UM coverage for property damage

There's also a type of UM for property damage called uninsured motorist property damage, or UMPD. If you have UMPD, it can pay for damage to your car if a driver who doesn't have enough insurance hits you. UMPD is not available in all states.

You might have a deductible if you make a UMPD claim. A deductible is the amount subtracted from your insurance check, such as $250, $500 or $1,000.


Uninsured motorist claim payments: Might not be what you expected

Depending on your state, your maximum UM claim payment can be reduced by the amount of the at-fault driver's liability insurance. Here's where things can get tricky in understanding what you're buying with UM.

Say you have $100,000 per person in UM bodily injury coverage and someone crashes into your car, injuring you. Let's say that driver only has $25,000 in bodily injury liability insurance per person. Your UM coverage would pay out a maximum of $75,000 ($100,000 - $25,000), not $100,000.

This can vary by state. For example, Connecticut has "uninsured motorist conversion coverage," which makes your full UM limit available to you matter how much liability insurance the at-fault driver has.

In Georgia, you can choose whether you want your UM claim limit reduced by the amount of the at-fault driver's liability insurance. The choices in Georgia are:

  1. Uninsured Motorist Coverage – Added On to At-Fault Liability Limits.
  2. Uninsured Motorist Coverage Reduced by At-Fault Liability Limits.


Do you really need uninsured motorist coverage?

You might have to buy uninsured motorist coverage. UM is required in 20 states and in the District of Columbia.
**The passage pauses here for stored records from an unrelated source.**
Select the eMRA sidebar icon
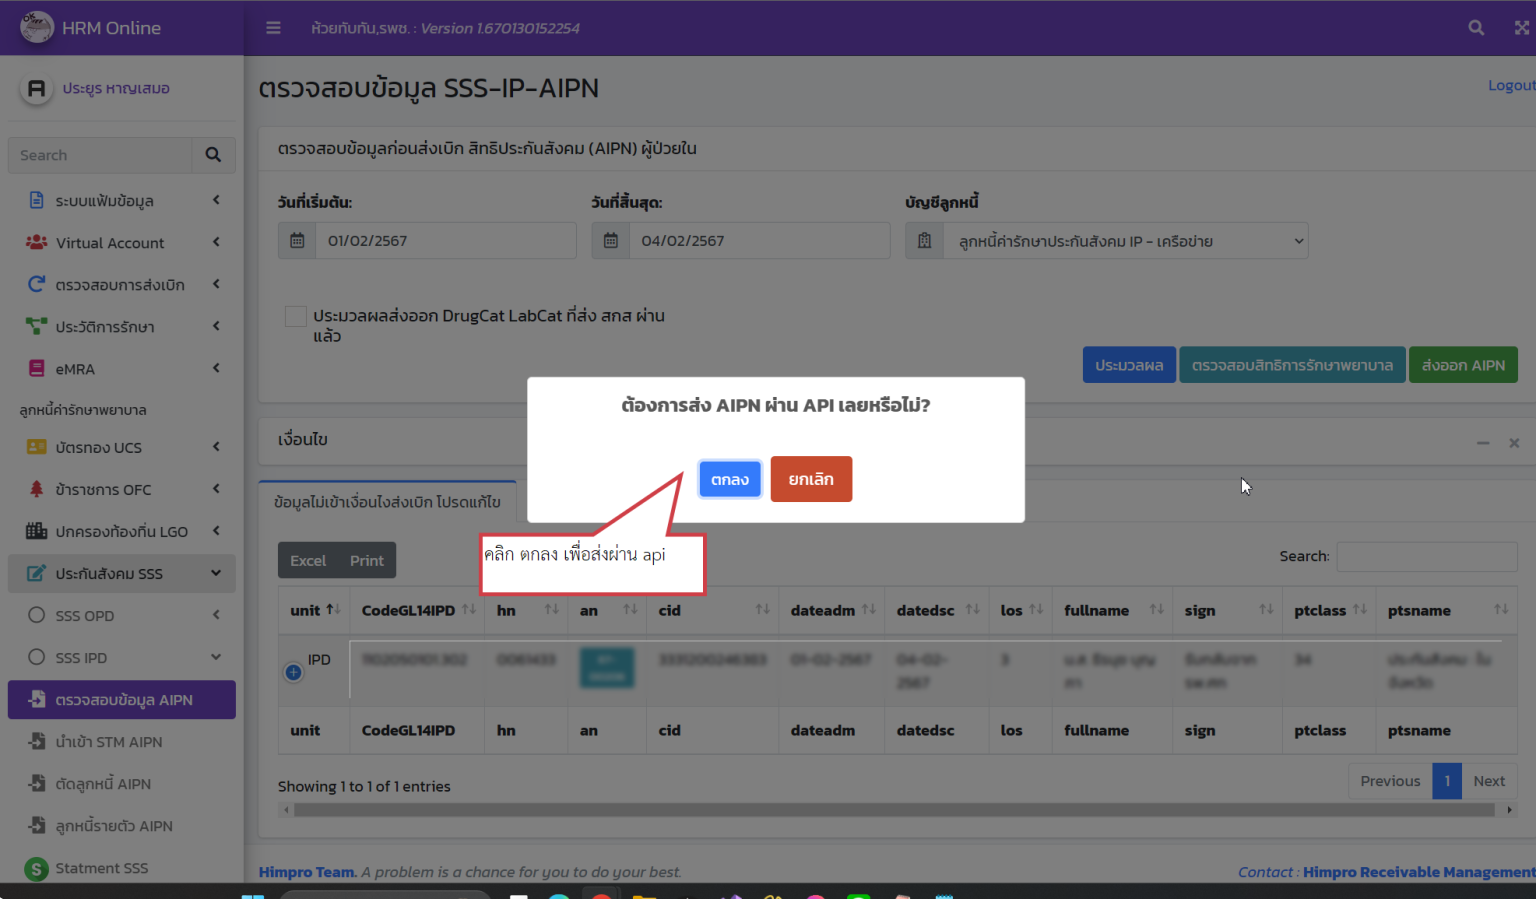The height and width of the screenshot is (899, 1536). click(x=34, y=368)
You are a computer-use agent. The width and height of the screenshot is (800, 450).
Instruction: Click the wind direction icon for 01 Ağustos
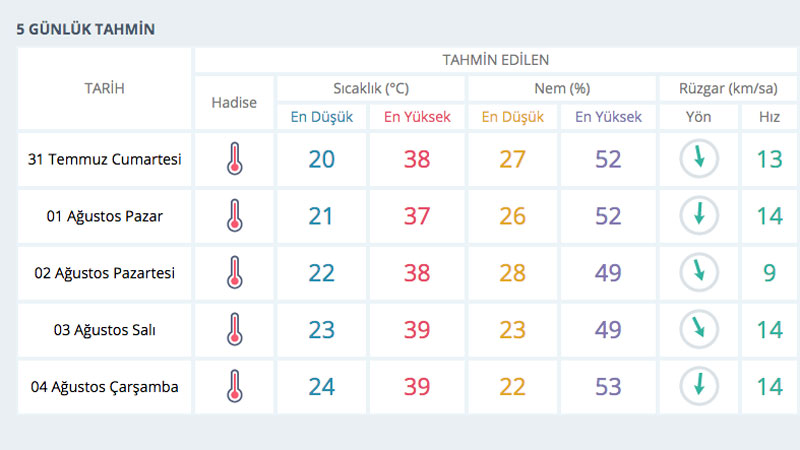tap(699, 215)
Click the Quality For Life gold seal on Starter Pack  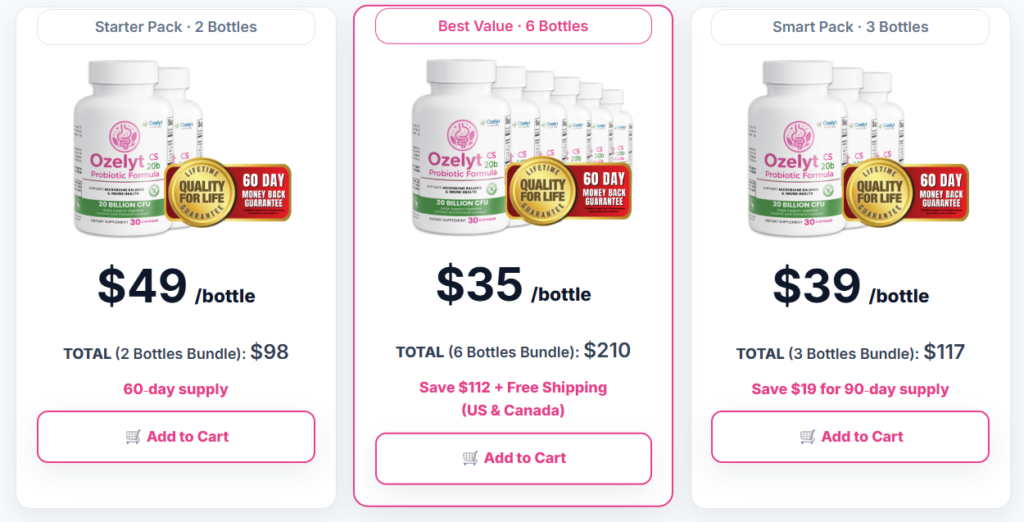(203, 189)
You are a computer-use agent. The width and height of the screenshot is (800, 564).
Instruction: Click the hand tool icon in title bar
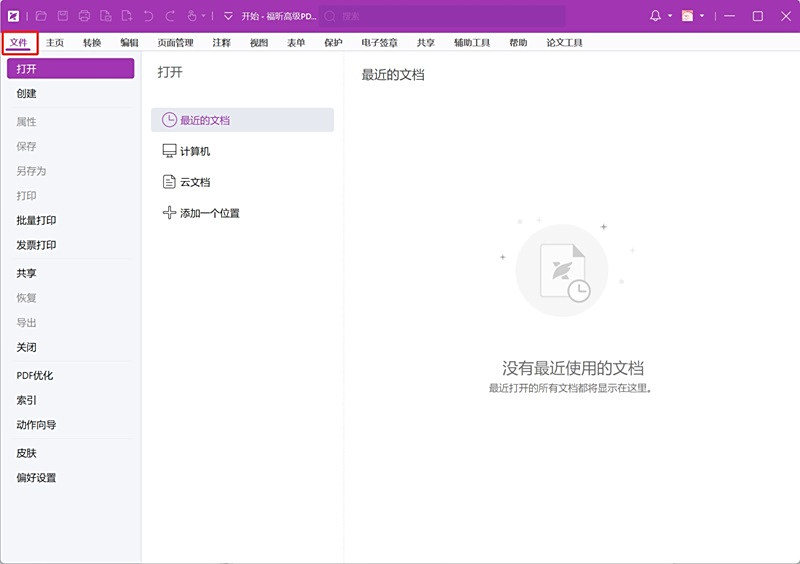pos(191,16)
In some states, auto insurance companies are required to offer UM coverage but you can reject it in writing or by signing a state-approved form.

Even if your state does not require UM, it's something to consider buying when you're comparing auto insurance quotes.

Use the map below to see if your state requires UM coverage.

How much uninsured motorist coverage do you need?

The national average claim payment for UM is $28,588, according to the National Association of Insurance Commissioners' (NAIC) most recent report, based on 2014 data. In some states, the minimum required UM amount would not cover the national average claim. You may want to consider buying higher UM limits than the state minimum.

You may be required to "match" your UM limits to your liability limits. For example, if you have 100/300 ($100,000 per person, $300,000 per accident) in bodily injury liability, you may have to buy 100/300 in UM to match it.

Why do I need uninsured motorist coverage if I have health insurance?

If you don't have UM coverage and are hit by someone else, your health insurance will typically pay medical bills. However, a health insurance plan will not pay for pain and suffering, lost wages or funeral benefits, which are typically covered by UM. You might also consider buying UM coverage if:

  • Your health plan has a high deductible.
  • Your health plan has high coinsurance.

Is UMPD coverage worth it?

The national average for a UMPD claim payment was $1,677.81, according to the NAIC's most recent report, based on 2014 data. UMPD is not required in all states and what it covers differs by state. For example, not all states will allow UMPD to cover hit-and-run accidents.

If you already have collision insurance you might not need UMPD. Collision coverage typically pays for damage to your vehicle no matter who caused the accident. However, UMPD is cheaper and usually has a lower deductible.

Does full coverage include uninsured motorist?

The meaning of full coverage car insurance can vary, but generally refers to a policy with liability, collision and comprehensive insurance.

What is stacked insurance?

Stacking insurance is when you make a claim from more than one UM policy. Not all states allow stacking. See more about Stacked insurance: How to maximize an uninsured motorist claim.

Can you go to jail for not having car insurance?

Yes, driving uninsured could result in fines, suspension of your driver's license and jail time. The penalties depend on your state.